Using algorithms, compressed sensing acquires and reconstructs a signal from a series of sampling measurements—which can reduce the amount of data that needs to be sampled. Pooling samples and analyzing the data using compressed sensing could make COVID-19 testing 10 times more efficient, Xu says.


Testing patients for the coronavirus is essential for containing its spread and conducting contact tracing, Xu says.

The COVID-19 test is done by taking a nasal swab. Each individual sample is tested using a qPCR (quantitative polymerase chain reaction) or dPCR (digital polymerase chain reaction) machine. The machines target genes specific to the virus.

It can take a qPCR or dPCR machine several hours to run an individual sample—which has contributed to the relatively low number of tests being done.

While brainstorming how to make testing more efficient, Xu and the team wondered whether it was possible to increase the number of tests processed by labs without sacrificing accuracy. One idea they came up with was to pool samples into batches that could be tested simultaneously. The researchers realized that compressed sensing could help them make the testing more efficient without modifying the qPCR or dPCR machines or existing assays.

“We noticed that the infection status signal is often sparse, meaning that only a small percentage of samples test positive,” Xu says.

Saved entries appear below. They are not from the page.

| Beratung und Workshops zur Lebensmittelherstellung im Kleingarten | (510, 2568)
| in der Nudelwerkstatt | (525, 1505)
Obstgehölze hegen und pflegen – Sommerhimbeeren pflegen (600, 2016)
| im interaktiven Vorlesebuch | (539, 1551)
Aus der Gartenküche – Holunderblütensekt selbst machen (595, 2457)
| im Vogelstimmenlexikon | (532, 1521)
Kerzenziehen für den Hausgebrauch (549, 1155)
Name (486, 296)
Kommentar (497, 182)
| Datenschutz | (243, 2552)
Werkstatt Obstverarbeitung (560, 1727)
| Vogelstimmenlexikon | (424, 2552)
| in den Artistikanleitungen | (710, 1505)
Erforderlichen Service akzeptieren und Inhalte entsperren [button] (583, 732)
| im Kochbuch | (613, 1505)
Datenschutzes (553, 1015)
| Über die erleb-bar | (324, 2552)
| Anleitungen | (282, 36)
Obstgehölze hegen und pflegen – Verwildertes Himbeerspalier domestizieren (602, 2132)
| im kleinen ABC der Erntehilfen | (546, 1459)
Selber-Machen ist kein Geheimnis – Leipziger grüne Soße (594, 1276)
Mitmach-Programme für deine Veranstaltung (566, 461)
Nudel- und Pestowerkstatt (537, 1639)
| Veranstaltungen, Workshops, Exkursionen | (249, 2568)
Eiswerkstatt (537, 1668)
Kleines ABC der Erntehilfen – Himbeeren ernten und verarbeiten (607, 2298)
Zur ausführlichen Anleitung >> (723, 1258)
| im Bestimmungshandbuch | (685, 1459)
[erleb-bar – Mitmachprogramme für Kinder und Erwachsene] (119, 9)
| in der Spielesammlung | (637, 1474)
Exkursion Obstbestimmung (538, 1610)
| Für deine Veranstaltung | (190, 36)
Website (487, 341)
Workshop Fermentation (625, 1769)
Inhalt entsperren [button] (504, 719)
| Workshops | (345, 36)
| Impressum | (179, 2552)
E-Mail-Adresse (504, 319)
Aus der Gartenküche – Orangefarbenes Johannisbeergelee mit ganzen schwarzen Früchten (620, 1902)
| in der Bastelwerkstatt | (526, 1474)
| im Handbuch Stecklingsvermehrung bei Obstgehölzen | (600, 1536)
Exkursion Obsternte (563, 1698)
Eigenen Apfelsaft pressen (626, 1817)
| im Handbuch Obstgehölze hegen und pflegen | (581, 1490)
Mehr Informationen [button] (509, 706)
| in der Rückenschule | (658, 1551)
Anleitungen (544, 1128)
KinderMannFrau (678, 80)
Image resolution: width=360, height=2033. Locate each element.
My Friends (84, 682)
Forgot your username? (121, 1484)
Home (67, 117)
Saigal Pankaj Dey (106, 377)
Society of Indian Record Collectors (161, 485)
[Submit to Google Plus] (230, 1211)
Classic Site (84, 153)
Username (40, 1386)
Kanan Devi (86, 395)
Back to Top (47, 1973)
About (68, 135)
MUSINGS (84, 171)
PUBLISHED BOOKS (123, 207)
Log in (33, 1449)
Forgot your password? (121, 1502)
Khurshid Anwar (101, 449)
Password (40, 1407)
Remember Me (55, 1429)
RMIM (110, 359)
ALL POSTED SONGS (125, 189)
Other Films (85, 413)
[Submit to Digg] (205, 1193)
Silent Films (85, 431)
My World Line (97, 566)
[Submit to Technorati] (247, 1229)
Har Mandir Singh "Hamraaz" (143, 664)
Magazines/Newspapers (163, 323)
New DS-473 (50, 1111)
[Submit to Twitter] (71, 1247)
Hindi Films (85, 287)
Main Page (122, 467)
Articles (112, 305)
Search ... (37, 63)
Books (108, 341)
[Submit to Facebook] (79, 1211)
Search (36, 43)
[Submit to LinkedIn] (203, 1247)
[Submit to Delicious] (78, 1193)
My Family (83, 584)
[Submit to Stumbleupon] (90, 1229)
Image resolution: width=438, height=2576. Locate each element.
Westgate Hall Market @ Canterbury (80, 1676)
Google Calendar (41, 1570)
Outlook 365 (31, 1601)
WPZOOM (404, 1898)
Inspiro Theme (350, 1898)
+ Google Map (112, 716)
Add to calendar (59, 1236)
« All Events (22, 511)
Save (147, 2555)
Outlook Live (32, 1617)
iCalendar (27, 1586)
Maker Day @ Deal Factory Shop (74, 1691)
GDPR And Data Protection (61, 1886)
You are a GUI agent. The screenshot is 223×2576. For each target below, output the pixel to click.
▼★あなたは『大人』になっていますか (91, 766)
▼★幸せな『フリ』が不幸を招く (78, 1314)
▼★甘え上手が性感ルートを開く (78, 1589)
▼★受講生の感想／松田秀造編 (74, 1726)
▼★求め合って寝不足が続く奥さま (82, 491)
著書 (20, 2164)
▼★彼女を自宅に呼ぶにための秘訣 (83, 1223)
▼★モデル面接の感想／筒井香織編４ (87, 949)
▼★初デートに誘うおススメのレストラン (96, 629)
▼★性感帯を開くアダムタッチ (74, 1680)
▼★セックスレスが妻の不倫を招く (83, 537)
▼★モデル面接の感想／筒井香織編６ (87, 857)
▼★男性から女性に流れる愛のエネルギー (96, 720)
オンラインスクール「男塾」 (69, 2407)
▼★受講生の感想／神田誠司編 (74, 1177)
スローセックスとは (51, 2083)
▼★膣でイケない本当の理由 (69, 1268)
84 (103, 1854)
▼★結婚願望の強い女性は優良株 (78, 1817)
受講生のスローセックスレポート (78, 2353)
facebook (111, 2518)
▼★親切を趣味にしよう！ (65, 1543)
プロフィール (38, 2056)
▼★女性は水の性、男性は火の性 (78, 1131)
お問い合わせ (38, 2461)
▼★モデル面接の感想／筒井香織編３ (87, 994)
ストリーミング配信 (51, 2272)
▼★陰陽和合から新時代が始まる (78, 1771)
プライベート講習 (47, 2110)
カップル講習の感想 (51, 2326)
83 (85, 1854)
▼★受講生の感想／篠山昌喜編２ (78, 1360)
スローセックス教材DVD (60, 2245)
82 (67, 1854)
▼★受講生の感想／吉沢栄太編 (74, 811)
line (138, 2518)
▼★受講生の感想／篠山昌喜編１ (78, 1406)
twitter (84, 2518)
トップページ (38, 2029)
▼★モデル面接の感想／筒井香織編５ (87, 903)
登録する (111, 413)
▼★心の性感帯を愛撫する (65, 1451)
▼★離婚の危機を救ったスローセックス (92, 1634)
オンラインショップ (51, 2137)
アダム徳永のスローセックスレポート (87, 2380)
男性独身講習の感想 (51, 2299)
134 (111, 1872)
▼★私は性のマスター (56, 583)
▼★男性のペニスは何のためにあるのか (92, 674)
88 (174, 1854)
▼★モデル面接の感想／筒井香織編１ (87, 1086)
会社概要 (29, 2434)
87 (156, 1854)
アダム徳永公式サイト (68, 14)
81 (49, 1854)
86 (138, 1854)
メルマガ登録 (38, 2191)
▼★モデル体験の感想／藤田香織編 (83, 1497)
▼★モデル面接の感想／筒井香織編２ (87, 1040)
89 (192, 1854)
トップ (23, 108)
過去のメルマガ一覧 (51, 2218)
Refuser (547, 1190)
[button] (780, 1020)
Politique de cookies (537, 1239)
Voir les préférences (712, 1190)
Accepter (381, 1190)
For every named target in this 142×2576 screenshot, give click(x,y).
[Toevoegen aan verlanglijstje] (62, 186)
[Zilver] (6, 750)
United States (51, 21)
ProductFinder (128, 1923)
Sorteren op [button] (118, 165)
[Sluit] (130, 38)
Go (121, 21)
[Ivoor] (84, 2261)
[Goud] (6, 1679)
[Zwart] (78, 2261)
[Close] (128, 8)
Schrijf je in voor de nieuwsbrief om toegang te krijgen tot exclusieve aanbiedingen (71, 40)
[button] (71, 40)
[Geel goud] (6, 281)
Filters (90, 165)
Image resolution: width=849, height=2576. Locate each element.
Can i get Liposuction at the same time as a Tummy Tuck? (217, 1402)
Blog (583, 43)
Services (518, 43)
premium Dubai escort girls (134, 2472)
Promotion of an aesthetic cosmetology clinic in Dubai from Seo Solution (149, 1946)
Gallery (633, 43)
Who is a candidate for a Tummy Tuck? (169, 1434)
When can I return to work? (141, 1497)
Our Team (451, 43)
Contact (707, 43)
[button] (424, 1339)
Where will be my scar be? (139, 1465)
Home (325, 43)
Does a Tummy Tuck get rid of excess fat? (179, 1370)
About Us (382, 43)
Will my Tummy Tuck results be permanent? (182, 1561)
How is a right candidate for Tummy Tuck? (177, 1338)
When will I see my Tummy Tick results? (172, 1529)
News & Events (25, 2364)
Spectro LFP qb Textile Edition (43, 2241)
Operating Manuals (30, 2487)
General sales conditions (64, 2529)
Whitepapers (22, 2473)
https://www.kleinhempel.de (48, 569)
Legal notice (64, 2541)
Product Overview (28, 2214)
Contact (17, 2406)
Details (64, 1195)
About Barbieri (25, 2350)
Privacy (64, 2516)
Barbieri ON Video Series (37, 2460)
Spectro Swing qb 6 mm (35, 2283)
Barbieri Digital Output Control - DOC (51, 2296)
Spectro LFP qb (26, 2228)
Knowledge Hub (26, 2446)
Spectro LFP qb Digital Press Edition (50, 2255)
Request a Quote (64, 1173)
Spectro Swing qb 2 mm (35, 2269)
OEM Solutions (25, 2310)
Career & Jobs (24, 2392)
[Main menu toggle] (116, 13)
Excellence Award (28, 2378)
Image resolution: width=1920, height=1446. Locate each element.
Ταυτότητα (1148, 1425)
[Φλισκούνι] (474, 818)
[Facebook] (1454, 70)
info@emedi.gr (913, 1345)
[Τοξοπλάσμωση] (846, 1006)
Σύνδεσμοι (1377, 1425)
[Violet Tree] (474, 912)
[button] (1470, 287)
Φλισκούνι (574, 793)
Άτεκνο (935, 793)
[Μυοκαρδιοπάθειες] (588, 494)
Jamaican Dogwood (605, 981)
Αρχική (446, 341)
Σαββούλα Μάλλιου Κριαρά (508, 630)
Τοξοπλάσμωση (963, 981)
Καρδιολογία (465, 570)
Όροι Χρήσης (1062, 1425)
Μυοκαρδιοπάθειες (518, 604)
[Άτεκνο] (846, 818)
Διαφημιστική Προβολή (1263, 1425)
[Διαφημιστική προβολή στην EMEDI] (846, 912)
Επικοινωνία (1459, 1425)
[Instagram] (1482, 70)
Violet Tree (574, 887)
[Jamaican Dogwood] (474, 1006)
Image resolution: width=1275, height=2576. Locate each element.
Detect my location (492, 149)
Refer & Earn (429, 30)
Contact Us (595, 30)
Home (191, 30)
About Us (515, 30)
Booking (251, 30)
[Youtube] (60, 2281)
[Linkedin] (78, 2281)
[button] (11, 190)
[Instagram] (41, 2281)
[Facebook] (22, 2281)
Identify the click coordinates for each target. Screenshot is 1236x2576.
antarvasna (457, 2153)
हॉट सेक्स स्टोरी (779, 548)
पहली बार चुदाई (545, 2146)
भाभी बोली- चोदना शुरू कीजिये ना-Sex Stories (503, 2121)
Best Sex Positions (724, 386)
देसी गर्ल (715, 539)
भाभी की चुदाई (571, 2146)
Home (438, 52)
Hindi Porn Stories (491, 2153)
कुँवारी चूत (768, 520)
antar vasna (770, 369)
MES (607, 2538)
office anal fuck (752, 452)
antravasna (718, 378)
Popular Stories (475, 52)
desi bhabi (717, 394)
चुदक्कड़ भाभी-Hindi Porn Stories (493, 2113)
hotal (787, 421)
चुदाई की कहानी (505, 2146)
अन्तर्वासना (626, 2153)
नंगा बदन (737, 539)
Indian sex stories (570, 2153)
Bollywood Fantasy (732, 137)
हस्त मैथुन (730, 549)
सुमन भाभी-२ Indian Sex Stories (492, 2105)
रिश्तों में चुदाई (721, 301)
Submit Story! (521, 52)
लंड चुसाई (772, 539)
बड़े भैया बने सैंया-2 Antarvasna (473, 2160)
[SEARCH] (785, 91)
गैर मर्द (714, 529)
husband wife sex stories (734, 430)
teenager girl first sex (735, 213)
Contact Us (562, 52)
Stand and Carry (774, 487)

Because so few tests are positive, labs could potentially pool together and test samples at the same time.

“If a lab technician has three samples that need to be tested for the coronavirus, instead of testing them individually a pool test would be conducted using compressed sensing to determine the results,” Xu says.

First, the lab technician pools the first and second samples and tests them. If the result comes back negative, she can conclude that neither patient has the virus. Next, the second and third samples are combined. Should the result come up positive, she can conclude that the third sample is positive because the first two samples tested negative.

“This [testing method] potentially enables us to test up to 32 samples simultaneously,” Xu says. “It will enable mass testing, which is deemed crucial for safely reopening social and economic activities.”

By making the number of copies of the virus in the samples the signal, the infection status of each individual could be determined with sparsity-promoting signal processing algorithms, Xu says.

Lab technicians could use the information from the earlier pooled tests to determine the positivity of samples used in future pools.

“Our compressed sensing–based approach can determine the number of copies of the virus in each individual sample, while traditional group testing only provides binary data,” Xu says. “This technology can also help to more rapidly and effectively respond to future pandemic outbreaks.”

The team, which is working with a local virology lab, aims to begin clinical validations within the next six months.